> WHAT IS EXPECTED:
Your task is to gather the lines below that hold the string "will".

(Recorded data)
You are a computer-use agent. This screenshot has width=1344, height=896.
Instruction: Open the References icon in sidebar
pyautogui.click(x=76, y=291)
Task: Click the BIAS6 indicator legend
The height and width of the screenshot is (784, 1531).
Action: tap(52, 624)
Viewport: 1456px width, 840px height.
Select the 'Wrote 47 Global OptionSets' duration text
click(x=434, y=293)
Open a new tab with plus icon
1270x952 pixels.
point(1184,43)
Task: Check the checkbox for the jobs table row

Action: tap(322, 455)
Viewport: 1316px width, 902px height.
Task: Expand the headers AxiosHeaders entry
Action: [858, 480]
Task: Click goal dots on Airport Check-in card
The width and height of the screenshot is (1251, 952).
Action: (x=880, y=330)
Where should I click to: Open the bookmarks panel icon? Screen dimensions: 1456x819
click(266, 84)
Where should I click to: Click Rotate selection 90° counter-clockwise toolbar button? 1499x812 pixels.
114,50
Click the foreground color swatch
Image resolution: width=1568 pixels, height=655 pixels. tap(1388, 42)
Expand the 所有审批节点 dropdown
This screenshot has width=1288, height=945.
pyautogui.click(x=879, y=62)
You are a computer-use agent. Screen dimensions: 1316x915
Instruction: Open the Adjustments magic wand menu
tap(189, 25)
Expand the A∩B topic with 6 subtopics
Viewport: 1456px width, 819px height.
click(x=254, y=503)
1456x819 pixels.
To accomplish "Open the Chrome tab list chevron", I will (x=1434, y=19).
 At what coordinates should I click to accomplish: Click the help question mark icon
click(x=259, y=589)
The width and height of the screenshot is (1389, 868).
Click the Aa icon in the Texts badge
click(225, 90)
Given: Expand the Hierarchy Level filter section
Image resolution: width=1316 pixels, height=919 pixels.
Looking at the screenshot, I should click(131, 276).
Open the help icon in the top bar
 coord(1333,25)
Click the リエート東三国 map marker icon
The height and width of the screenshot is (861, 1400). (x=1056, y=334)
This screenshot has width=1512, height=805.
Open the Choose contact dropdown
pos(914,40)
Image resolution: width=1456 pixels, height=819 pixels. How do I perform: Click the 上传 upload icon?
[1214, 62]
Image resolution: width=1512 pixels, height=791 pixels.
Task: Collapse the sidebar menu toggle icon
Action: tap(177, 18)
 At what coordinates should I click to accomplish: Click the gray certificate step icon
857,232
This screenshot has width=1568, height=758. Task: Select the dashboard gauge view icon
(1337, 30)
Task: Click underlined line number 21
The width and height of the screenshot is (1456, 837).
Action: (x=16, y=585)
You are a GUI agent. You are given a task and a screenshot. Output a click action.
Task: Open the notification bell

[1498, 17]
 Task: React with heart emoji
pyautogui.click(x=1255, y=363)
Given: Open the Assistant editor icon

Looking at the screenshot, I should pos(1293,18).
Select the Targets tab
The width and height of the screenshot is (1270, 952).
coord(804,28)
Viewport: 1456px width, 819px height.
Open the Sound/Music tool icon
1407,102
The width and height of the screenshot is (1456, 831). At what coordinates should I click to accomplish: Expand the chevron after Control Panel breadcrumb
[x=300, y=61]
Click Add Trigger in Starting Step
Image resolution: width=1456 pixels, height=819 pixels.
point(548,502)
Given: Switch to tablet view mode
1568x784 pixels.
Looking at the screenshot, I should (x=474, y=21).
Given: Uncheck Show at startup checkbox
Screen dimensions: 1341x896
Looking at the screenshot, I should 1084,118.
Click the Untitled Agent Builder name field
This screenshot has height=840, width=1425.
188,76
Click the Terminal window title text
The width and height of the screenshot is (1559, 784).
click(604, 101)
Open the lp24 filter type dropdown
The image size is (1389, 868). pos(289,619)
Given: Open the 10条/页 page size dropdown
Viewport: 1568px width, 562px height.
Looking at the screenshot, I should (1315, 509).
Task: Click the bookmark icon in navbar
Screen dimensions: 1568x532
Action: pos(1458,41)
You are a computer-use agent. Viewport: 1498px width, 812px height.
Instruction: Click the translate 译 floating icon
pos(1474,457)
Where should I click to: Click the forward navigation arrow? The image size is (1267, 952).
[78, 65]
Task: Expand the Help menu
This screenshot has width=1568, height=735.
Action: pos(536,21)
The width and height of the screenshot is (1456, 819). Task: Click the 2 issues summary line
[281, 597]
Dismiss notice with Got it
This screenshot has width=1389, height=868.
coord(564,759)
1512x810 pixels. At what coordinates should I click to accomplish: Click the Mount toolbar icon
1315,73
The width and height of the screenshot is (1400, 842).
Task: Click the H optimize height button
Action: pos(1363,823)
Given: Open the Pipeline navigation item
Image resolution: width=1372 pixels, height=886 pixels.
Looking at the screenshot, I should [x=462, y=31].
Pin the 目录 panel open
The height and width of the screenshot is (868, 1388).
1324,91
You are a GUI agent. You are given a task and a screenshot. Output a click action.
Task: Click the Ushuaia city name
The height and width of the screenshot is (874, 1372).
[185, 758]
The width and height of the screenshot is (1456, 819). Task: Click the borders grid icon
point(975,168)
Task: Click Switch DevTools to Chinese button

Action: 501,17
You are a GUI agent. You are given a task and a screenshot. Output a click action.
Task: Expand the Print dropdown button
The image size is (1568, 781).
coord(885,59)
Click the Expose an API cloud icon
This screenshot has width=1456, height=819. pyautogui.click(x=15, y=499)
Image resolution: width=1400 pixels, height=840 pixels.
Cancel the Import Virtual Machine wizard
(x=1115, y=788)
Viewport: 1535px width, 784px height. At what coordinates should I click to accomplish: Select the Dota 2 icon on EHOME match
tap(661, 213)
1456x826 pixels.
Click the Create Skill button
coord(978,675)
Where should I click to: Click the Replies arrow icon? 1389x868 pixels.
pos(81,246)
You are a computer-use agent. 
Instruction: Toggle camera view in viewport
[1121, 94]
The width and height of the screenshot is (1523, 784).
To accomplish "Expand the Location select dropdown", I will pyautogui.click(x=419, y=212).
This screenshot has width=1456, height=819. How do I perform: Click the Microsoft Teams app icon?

> TASK SOLUTION:
To accomplish "Open the Chrome tab list chevron", I will (x=1434, y=19).
To accomplish "Expand the Location select dropdown", I will pyautogui.click(x=419, y=212).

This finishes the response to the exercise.